%%
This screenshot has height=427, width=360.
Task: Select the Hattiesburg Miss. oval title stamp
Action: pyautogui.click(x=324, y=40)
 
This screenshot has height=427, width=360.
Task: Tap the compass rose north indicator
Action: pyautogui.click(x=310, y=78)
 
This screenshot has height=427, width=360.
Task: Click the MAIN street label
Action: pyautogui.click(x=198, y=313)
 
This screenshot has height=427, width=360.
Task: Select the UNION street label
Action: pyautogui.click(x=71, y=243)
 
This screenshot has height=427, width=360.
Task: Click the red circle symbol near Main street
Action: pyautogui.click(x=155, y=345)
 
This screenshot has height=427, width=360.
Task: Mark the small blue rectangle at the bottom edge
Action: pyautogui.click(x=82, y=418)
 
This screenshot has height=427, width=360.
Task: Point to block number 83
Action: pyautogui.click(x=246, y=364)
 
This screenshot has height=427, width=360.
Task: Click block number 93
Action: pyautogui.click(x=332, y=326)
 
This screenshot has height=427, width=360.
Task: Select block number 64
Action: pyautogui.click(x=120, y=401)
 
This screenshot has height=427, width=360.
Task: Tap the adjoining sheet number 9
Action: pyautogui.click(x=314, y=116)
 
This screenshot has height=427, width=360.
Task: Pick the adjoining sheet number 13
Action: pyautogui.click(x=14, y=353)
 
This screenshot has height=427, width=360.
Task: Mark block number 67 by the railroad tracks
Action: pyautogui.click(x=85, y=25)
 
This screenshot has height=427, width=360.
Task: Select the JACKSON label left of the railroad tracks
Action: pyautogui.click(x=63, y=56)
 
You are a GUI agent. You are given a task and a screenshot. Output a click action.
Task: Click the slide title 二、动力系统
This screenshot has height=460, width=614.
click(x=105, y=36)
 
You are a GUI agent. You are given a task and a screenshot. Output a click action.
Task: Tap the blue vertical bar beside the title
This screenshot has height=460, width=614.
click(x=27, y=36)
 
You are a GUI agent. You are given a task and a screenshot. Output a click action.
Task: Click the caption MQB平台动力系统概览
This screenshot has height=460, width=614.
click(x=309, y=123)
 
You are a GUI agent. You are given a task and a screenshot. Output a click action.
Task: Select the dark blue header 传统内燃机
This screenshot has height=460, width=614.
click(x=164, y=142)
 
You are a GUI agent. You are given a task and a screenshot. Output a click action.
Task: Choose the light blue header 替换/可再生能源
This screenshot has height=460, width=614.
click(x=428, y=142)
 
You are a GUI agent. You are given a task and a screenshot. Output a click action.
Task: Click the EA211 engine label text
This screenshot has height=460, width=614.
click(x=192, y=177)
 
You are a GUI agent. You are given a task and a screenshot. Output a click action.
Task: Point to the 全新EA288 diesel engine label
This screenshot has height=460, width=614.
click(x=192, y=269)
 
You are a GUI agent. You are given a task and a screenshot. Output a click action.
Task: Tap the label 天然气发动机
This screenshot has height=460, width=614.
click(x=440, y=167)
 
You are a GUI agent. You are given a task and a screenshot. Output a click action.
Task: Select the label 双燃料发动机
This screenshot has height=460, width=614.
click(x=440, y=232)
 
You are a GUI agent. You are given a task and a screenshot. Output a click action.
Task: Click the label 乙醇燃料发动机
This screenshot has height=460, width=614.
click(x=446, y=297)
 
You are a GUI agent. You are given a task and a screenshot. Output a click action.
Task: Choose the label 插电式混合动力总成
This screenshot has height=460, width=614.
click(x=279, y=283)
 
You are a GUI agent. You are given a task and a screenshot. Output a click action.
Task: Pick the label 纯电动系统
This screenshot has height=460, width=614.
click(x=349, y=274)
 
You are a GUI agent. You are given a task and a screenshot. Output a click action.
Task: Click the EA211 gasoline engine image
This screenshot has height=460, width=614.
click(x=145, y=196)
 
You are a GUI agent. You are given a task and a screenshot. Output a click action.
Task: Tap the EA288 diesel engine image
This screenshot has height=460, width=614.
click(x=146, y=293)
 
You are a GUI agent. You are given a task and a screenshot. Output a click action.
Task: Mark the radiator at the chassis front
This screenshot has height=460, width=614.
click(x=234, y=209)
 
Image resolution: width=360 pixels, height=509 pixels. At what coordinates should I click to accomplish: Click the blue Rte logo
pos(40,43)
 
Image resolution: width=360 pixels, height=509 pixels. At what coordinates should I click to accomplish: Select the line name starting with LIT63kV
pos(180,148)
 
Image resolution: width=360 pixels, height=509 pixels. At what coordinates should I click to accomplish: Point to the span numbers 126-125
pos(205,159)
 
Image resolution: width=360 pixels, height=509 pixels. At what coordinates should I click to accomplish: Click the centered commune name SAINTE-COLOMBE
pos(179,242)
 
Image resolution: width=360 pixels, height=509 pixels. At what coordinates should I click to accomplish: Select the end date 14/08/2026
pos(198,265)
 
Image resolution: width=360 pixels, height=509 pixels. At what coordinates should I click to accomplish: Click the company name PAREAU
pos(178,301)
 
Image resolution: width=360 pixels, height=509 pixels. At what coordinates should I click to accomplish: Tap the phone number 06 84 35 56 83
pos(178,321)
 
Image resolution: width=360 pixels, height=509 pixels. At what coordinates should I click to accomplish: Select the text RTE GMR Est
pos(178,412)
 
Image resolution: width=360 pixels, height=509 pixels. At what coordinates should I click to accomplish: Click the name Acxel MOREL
%%
* The problem *
Copy out the lines above word for word, starting with the very first one and going on through the line with "Action: pyautogui.click(x=198, y=313)".

* Written reply *
This screenshot has height=427, width=360.
Task: Select the Hattiesburg Miss. oval title stamp
Action: pyautogui.click(x=324, y=40)
 
This screenshot has height=427, width=360.
Task: Tap the compass rose north indicator
Action: pyautogui.click(x=310, y=78)
 
This screenshot has height=427, width=360.
Task: Click the MAIN street label
Action: pyautogui.click(x=198, y=313)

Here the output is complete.